Thanks Terry. I've seen them used by a couple of YouTube guys and this is my interpretation of their designs. 



Asm109 said:


> Very nice. I can't tell by the picture but add a compression spring around the screw if you don't have one all ready.  Drill a pocket on the untapped side to hold the spring.

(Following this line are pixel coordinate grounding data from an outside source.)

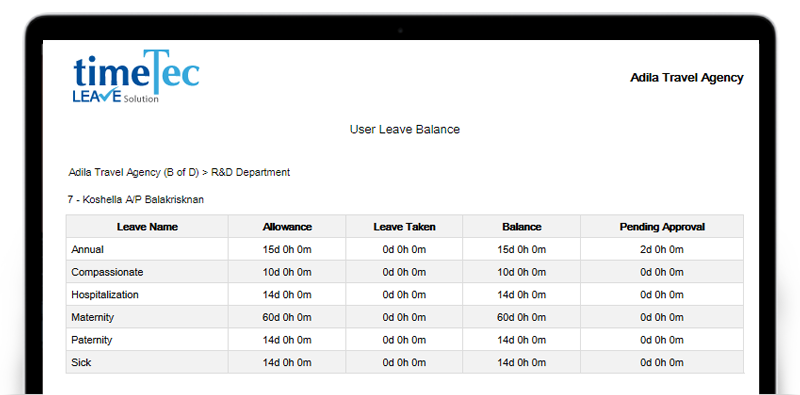800x395 pixels.
Task: Click the Leave Taken column header
Action: (404, 227)
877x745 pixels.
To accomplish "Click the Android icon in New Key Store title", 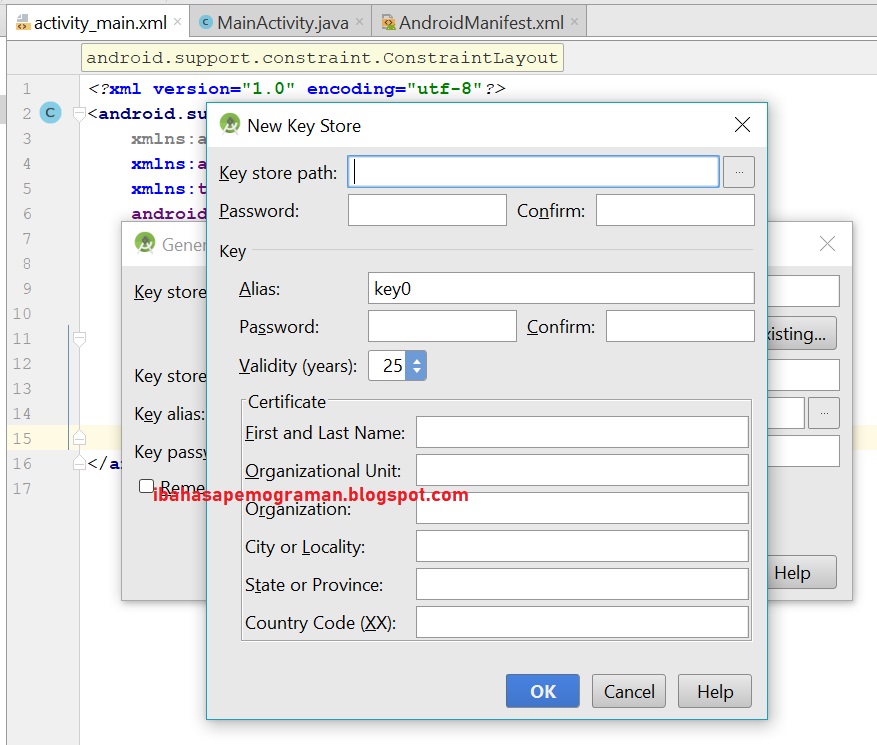I will tap(229, 125).
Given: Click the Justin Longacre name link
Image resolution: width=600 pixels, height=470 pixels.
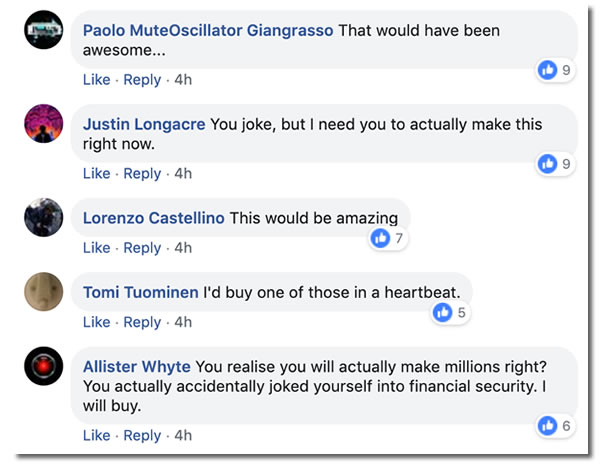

I'll have to look at that. I might not have allowed enough space around the screw...


----------



## barnett (Nov 25, 2017)

Very nice! My to-do list is getting longer .


----------



## brino (Nov 26, 2017)

T.J.,

Thanks for sharing this, I have been thinking about making one for my (new to me) vise.
Yours turned out great!

-brino


----------



## 34_40 (Nov 26, 2017)

I've never seen that before.  But I believe I need to add one into my box now.  
I'll copy yours for sure!


----------



## Asm109 (Nov 26, 2017)

Or buy one.
https://www.mscdirect.com/product/details/56450521


----------



## Billh51 (Nov 26, 2017)

Nice work T J. I think you will find your stop very useful at times. I made one that's somewhat similar a while back and I use mine quite a bit.


----------



## Terrywerm (Nov 26, 2017)

I had only ever seen work stops of this type before:  




I have to admit that I like this clamp on style better for most work so will be making one soon.


----------



## Railin93 (Nov 26, 2017)

Asm109 said:


> Or buy one.
> https://www.mscdirect.com/product/details/56450521


Takes the fun out of it


----------



## brav65 (Nov 26, 2017)

Asm109 said:


> Or buy one.
> https://www.mscdirect.com/product/details/56450521



Why on God’s green earth would he buy one when he can buy a bunch of expensive tools and make one?


----------



## EmilioG (Nov 26, 2017)

I like the 5 axis stops., but these little ones are great too. Nice work. Looks good.
It's more enjoyable to use a tool that one makes.


----------



## benmychree (Jun 3, 2018)

I'd think the knurled knob would be better replaced with an Allen capscrew, it would not be hard to move the stop if it got accidently bumped, being just finger(s)  tightened.


----------



## T. J. (Jun 4, 2018)

benmychree said:


> I'd think the knurled knob would be better replaced with an Allen capscrew, it would not be hard to move the stop if it got accidently bumped, being just finger(s)  tightened.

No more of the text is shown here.